The Casino is appealing the judge’s order at the U.S. Court of Appeals for the Ninth Circuit. Now Red Rock employee Raynell Teske has filed an amicus brief arguing the judge was wrong to impose the union on the workers, given the rejection of the union in the election. National Right to Work Legal Defense Foundation attorneys assisted Teske for free in filing the amicus brief with the appellate court.
In December 2019, the National Labor Relations Board held a secret ballot election whether to unionize Red Rock. A sizable majority of those voting rejected union officials’ effort to become their monopoly bargaining representatives. Despite that vote, NLRB Region 28 Director Cornele Overstreet filed a federal court injunction action seeking to have the union imposed over the workers’ objections.
On July 20, 2021, Judge Gloria Navarro agreed with the NLRB Director’s request, and issued a “Gissel” order forcing Red Rock to bargain with union officials despite the employees’ vote against unionization. The judge said the order was justified because, prior to the vote, union officials claimed that a majority of workers had signed union authorization cards.
Teske’s amicus brief argues those “card check” signatures are unreliable, and not reason enough to conclude the union ever had majority support. She contends the level of union support was tested fairly by the secret-ballot election, in which workers voted 627-534 against unionization. Secret ballots are a far more reliable way of gauging worker support for a union, because workers are often pressured, harassed, or misled by union organizers into signing cards.
Unions themselves know that “card check” signatures do not indicate solid worker support. The AFL-CIO admitted in its 1989 organizing handbook that it needed at least 75% card check support before having even a 50-50 chance of winning a secret ballot election. An earlier guidebook acknowledged that some workers sign cards just to “get the union off my back.”

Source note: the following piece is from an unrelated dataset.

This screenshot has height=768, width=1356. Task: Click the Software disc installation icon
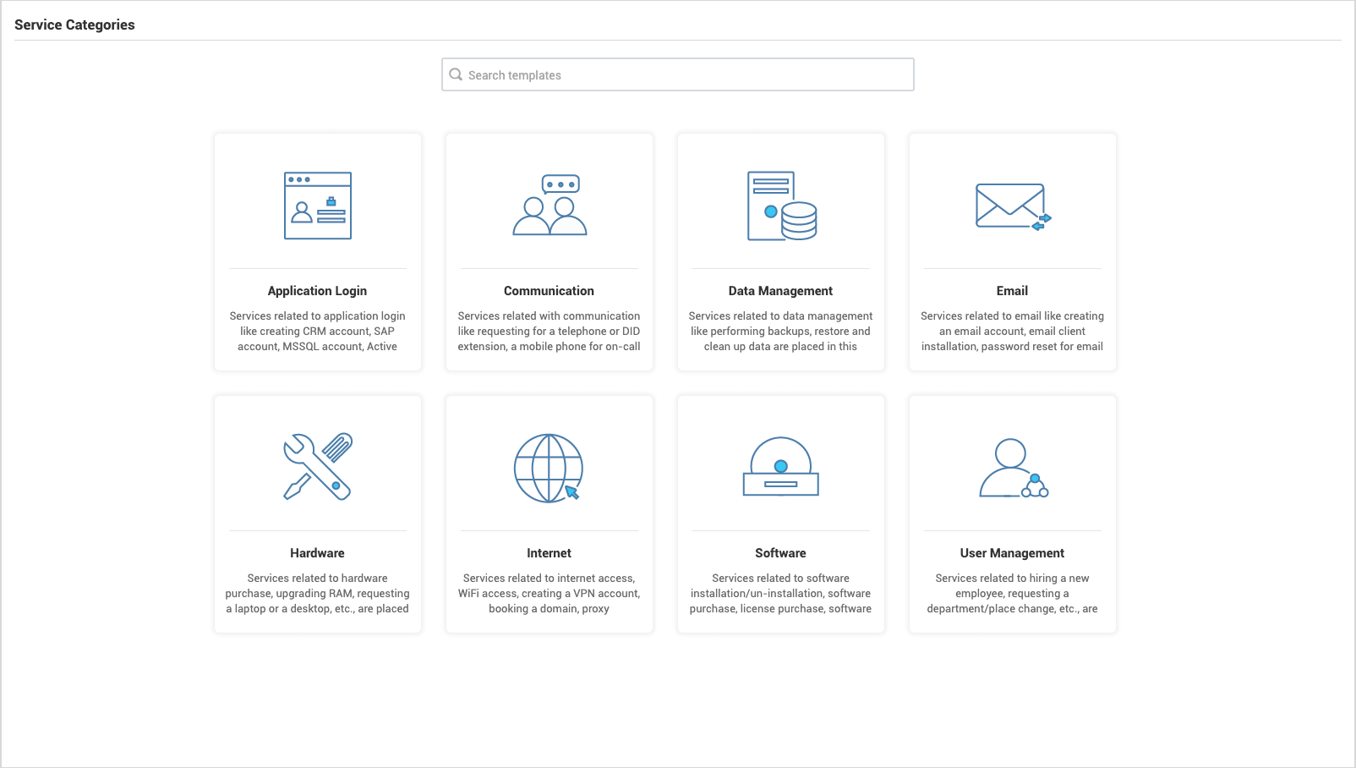(780, 468)
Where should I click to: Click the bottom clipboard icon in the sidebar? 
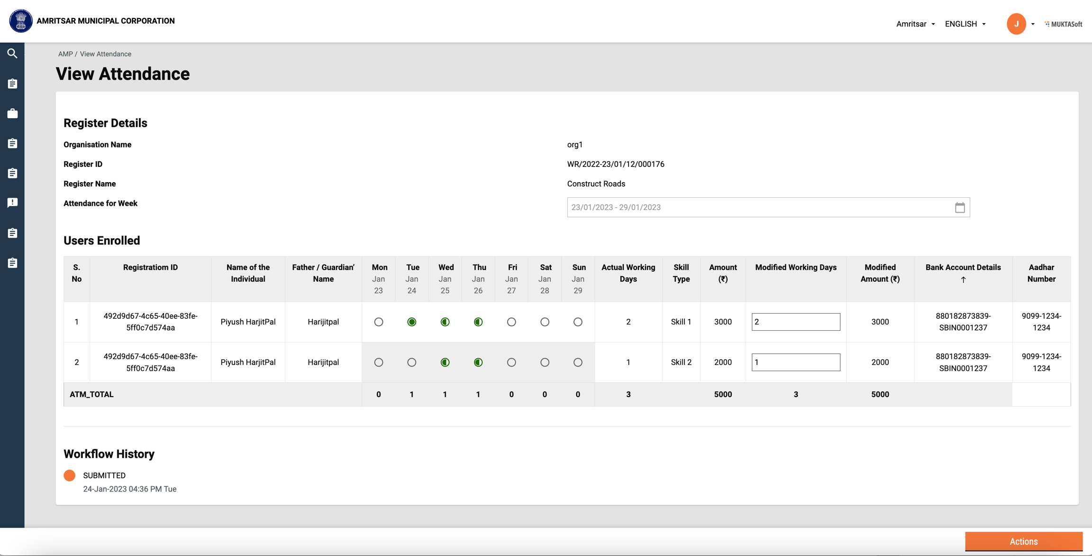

Teske’s brief argues the union’s possession of so-called “cards” is an insufficient legal basis for imposing unionization, especially after a secret ballot election in which the union lost. It agrees with the employer that the “Gissel” order should be overturned, and that Teske and her coworkers should not be subjected to monopoly bargaining by a union they rejected in an NLRB-supervised secret ballot election.
This is not the only case in which union bosses are battling casino employees in court. Red Rock’s parent company, Station Casinos, also owns Palms Casino in Las Vegas, where employees filed a petition to decertify union officials in March, 2021. Union lawyers blocked the petition with a slew of charges that were accepted by NLRB bureaucrats as reason to block the workers’ petition. The Palms Casino worker represented by National Right to Work Foundation attorneys who filed the petition is appealing the decision to block the vote he requested.
“Ms. Teske and her coworkers had good reasons to reject the union. It is outrageous that the judge’s order imposing unwanted unionization brushes aside the workers’ contrary preference clearly demonstrated in the secret ballot vote,” said National Right to Work Legal Defense Foundation President Mark Mix. “There have been countless examples of workers being pressured, misled and even bribed to sign union cards, which is why ‘Card Check’ is widely accepted as unreliable, especially compared to an NLRB-supervised secret ballot election.”
“If federal labor law is to be about defending the rights and freedoms of rank-and-file workers, then the Court of Appeals should promptly overturn Judge Navarro’s order substituting the wishes of NLRB bureaucrats for the actual choice workers made at the ballot box,” added Mix.